June 10, 2026
Google has released DiffusionGemma, an experimental open model that uses text diffusion to generate text up to four times faster than conventional language models. It is available under a permissive Apache 2.0 license.
What is different
Most language models write one token at a time, left to right. DiffusionGemma instead drafts an entire block of 256 tokens at once and refines it over several passes, the way image generators sharpen a picture from noise. Google likens the shift from a typewriter to a printing press. The 26-billion-parameter Mixture-of-Experts model activates only about 3.8 billion parameters per step and, when quantized, fits within the 18GB of memory on high-end consumer GPUs.

- _What to do_
Please continue the DiffusionGemma article from the point where it stops. The data plays no role here.

- _Information provided_

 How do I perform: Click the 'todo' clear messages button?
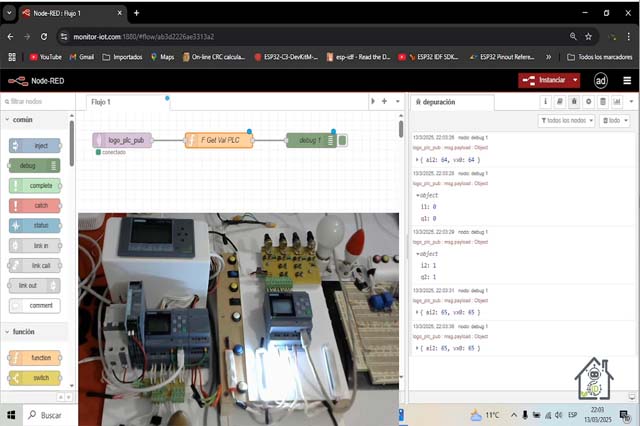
--
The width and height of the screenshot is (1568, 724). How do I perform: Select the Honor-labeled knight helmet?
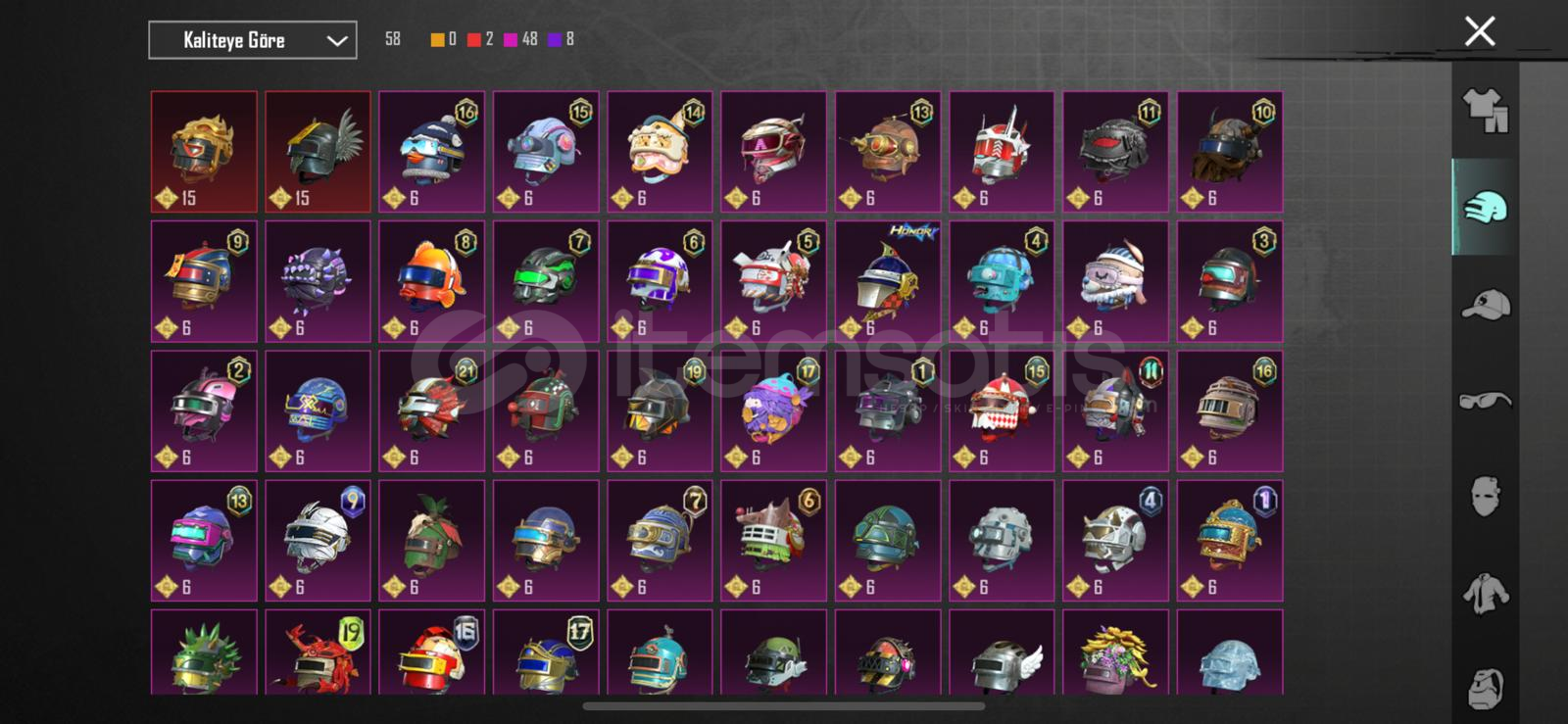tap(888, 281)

- _Right answer_
Speed and trade-offs
Google reports more than 1,000 tokens per second on a single NVIDIA H100 and over 700 on a GeForce RTX 5090. Because it generates in parallel and every token can attend to the others, the model suits interactive, local workflows such as in-line editing and code infilling. The company is candid about the trade-off: output quality is lower than its standard Gemma 4 models, which it still recommends for production-grade results. The speedup also mainly helps local, single-user inference rather than high-volume cloud serving, and may be limited on Apple Silicon’s memory-bound architecture.
Availability
The weights are on Hugging Face, with support across tooling including MLX, vLLM, and Hugging Face Transformers, and optimizations developed with NVIDIA. Google has also published a developer guide and fine-tuning tutorials.
Source: Google, “DiffusionGemma: 4x faster text generation,” June 10, 2026. Facts attributed to Google.